Estoy un poco desplazada hoy hacia un lado, debe ser por eso que me cuesta leer, porque las palabras no están donde las busco. Un dolor me pellizca el costado derecho. Conozco el porqué, aunque saber algo, hoy así, de esta manera desvaída, se asemeja a intuir. Los últimos días se extendieron y anteayer por ejemplo me queda lejísimo, es ya inapresable, salvo que se acerque después por sí mismo, manso. ¿Volverá el recuerdo de los días con la calma? ¿Retornará si le hago el terreno llano? En lo inmediato, me apaciguo, me domo. Es domingo y debo tomar el aire suficiente para contener la respiración en la oficina los días que siguen.

miércoles, julio 09, 2008

Otra lección del maestro

—Usted me ha convencido de que es todo una vana ilusión.
—No su gloria, mi querido amigo —balbució el joven.
—No mi gloria... ¡lo que haya de ella! La verdadera gloria consiste en ... en haber sido puesto a prueba, haber tenido una pequeña calidad y haber ejercido un pequeño hechizo. Lo importante es haber conseguido que alguien se sintiera interesado. Ocurre que usted está loco, pero ello no afecta esta verdad.
—¡Usted es un gran triunfo! —dijo el doctor Hugh, imprimiéndole a su joven voz toda la vibración de unas campanas de boda.
Dencombe se quedó asimilándolo; luego hizo acopio de fuerzas para hablar otra vez:
—Una segunda oportunidad: ésa es la vana ilusión. Jamás ha habido más que una. Trabajamos a ciegas; hacemos lo que podemos; damos lo que tenemos. Nuestra duda es nuestra pasión y nuestra pasión es nuestra misión. Todo lo demás no es sino la demencia del arte.

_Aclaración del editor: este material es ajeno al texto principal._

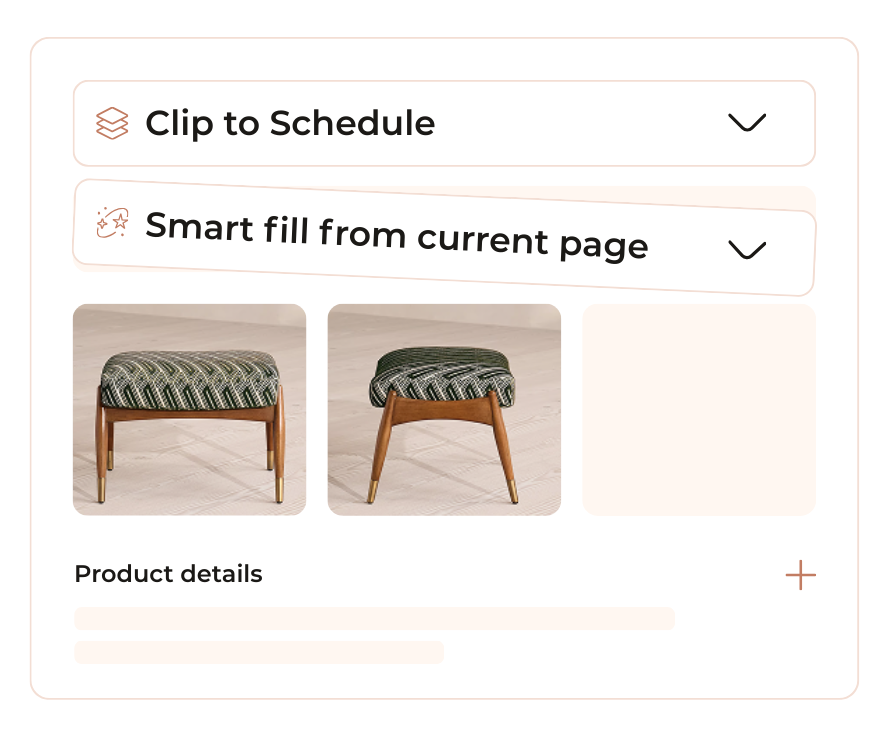Click the Product details label

167,574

Henry James, “La edad madura”
A veces me impacienta ocuparme de la sintaxis, esa necesidad de ordenar todo el estante, de ser prolija y cuidadosa al maniobrar las palabras para que otros las miren y las interpreten y quizás las desbaraten, como se suele hacer con los juguetes. (Tengo en un estante de la biblioteca una muñeca rusa. Mis sobrinos la destripan cada vez que vienen.)

La visita a Henry James

Le comentaba a Hernán que me había inquietado ver que el título del cuento de Henry James que aparece citado en La visita al maestro como “Los años intermedios” es en inglés “The middle years”, que encontré (mejor) traducido como “La edad madura” (pensé también que una posible traslación sería la expresión “Mediana edad”). Quizás busqué el cuento para ver qué sería eso de “los años intermedios”. (Estoy mintiendo y como muchas veces que miento suavizo, desbasto los bordes ríspidos de una mentira algo evidente con el quizás. La verdad es que lo busqué porque pensé que debía leerlo para ponerlo a jugar con la novela, que había en James un maestro más allá de Lonoff. Pero la mentira es más operativa, funcional a los fines. Por otro lado: comenzar con “la verdad” ya es mentir, oración que se levanta con el pie izquierdo. Decir es mentir, lo dijo Molloy hace años, decir es traducir y torsión, como se verá). Lo que me inquietó, claro, es comprobar la torsión de la traducción. Leo una ficción de Ramón Buenaventura llamada La visita al maestro sobre una obra real de Philip Roth llamada The ghost writer.

Reformulación

Escribir encierra la conjugación de tantos otros verbos.